Back to Summerlane

Editor's note: In the heated summer of 1963, when racial turmoil was erupting all across the South, Camp Summerlane — an experimental, radical-for-its-time venture — was launched near the tiny town of Rosman, about 10 miles southwest of Brevard.

On the move: With their bus' front window still shattered from a shotgun blast, a band of Summerlane's campers are seen here shortly after they survived the siege in Rosman. They relocated to a New Jersey camp. photo courtesy Wisconsin Historical Society

A mere week after the integrated camp opened, incensed locals attacked Summerlane and ran it out of North Carolina. Lurid rumors of free love, nudism and communism proved to be the combustible mix, inciting residents of an easygoing mountain town to lay siege to a camp full of unsuspecting children.

Mountain Xpress resurrected Summerlane's obscure history with a four-part investigative series in 2008. Former Xpress Managing Editor Jon Elliston is now writing a book about the incident. His continuing research has turned up key details concerning this harrowing culture clash. (To view the original stories as well as newly discovered materials, go to http://www.mountainx.com/cruelsummer.)

A camp in the cross hairs

From the beginning, Camp Summerlane set out to be something decidedly different. All participants, from the youngest camper to the oldest staffer, would have an equal say in choosing daily activities. It would also bring an interracial mix to an area that had been bleached white for decades.

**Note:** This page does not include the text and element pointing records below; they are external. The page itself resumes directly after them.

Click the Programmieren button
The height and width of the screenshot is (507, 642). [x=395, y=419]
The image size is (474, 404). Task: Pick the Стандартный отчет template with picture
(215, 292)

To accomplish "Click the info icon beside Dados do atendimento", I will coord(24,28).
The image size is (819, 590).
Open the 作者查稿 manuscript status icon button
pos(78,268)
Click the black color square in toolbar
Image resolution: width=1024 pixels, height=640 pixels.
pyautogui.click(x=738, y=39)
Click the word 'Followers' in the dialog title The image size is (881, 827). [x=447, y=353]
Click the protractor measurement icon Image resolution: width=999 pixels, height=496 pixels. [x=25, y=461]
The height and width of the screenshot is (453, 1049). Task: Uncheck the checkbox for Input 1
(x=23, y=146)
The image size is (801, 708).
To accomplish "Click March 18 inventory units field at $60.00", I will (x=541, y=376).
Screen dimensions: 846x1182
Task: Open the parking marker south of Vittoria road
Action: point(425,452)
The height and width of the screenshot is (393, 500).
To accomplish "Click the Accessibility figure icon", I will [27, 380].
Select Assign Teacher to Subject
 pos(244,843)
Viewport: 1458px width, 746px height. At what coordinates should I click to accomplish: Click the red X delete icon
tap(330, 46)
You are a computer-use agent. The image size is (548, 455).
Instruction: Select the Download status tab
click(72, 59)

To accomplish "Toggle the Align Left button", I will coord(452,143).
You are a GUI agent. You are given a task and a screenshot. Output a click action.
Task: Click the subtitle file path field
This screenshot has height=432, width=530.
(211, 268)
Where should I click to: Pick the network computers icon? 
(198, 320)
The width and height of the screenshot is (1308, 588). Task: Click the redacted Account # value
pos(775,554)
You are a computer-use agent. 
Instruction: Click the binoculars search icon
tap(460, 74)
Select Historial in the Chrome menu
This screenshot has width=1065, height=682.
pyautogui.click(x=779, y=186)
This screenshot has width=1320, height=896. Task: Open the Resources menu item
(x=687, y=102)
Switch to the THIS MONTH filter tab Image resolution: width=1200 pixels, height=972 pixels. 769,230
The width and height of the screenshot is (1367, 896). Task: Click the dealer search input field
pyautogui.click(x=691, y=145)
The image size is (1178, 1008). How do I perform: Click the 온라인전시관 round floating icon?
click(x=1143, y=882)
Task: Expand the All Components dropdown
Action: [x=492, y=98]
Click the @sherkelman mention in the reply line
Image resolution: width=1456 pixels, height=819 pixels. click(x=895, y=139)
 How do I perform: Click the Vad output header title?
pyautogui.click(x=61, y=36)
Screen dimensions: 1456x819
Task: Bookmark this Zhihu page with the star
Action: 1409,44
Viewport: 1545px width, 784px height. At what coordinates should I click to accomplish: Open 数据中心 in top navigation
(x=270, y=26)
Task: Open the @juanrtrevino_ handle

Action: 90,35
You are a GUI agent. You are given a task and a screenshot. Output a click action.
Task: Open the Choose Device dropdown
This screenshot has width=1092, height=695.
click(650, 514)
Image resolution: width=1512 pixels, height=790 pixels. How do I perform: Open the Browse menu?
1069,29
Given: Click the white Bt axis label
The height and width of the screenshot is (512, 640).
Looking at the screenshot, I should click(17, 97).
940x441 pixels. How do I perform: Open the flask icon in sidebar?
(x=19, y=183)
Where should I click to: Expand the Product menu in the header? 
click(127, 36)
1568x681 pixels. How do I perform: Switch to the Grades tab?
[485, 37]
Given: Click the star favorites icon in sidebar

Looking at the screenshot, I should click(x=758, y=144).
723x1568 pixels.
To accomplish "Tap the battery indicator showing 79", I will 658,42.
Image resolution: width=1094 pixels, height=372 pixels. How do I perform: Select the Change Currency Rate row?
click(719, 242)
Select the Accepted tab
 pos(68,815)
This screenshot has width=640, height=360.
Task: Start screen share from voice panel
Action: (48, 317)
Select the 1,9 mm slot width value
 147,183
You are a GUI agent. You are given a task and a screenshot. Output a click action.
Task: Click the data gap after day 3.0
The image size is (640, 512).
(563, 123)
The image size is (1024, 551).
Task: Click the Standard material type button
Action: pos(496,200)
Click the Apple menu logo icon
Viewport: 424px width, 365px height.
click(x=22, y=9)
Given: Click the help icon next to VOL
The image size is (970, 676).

In the end, the camp hosted only a pair of mixed-race sisters, but their mere presence was enough to send some Rosman residents reeling. In May of 1963, a U.S. District Court judge in Asheville had ruled that Transylvania County's remaining all-white junior and senior public high schools must integrate by the following fall. Meanwhile, an advance team of about 10 Summerlane staffers arrived to prepare the 100-acre campus for the opening in early July.

At first, Summerlane seemed to have established a safe haven in the South, but as hard facts and outlandish rumors spread among Rosman’s roughly 500 all-white residents, it set the stage for the camp’s untimely demise. And while fear of racial mixing was clearly the main fuel for the attack, a flurry of other worries also provided kindling. Some locals, viewing Summerlane as a den of assorted iniquities, resolved to evict the campers from the community, even if by taking extraordinary measures.

The late Carter McCall, then Transylvania County’s sheriff, supported the move to banish Summerlane, according to one of the attackers and a state Highway Patrol report. Rumors of atheism, free love and nudism inflamed local residents, he told reporters later. But the presence of black campers was the final straw. “When they brought in Negroes and told it over town before they did it, they were inviting trouble,” said McCall. “We never had any trouble until they brought in the colored people and integrated the camp.”

Mapping the attack: Summerlane’s dean/science instructor Leo Koch kept this sketch and added notes on key events in the camp’s demise, including arson, assaults and gunfire.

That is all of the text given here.